## PROBLEM REQUIREMENTS
Beginning at the line that includes "Click the Checkout: Ksh. 0 button", print each remaining line of the data word for word. Output nothing else.
- - - - -
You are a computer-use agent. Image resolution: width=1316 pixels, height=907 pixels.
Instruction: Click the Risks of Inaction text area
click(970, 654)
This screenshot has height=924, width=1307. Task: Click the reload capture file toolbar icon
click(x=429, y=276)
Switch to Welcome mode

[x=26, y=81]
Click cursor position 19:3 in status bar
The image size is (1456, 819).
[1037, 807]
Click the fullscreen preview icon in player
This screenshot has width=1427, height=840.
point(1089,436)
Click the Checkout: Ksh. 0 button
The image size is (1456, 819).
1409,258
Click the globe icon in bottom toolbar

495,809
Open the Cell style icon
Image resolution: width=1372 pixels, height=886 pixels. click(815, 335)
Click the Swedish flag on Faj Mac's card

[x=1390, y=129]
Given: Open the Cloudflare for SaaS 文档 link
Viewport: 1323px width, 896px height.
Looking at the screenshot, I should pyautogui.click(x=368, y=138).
- - - - -
## RESPONSE TO THIS TASK
Click the Checkout: Ksh. 0 button
The image size is (1456, 819).
1409,258
Click the globe icon in bottom toolbar

495,809
Open the Cell style icon
Image resolution: width=1372 pixels, height=886 pixels. click(815, 335)
Click the Swedish flag on Faj Mac's card

[x=1390, y=129]
Given: Open the Cloudflare for SaaS 文档 link
Viewport: 1323px width, 896px height.
Looking at the screenshot, I should pyautogui.click(x=368, y=138).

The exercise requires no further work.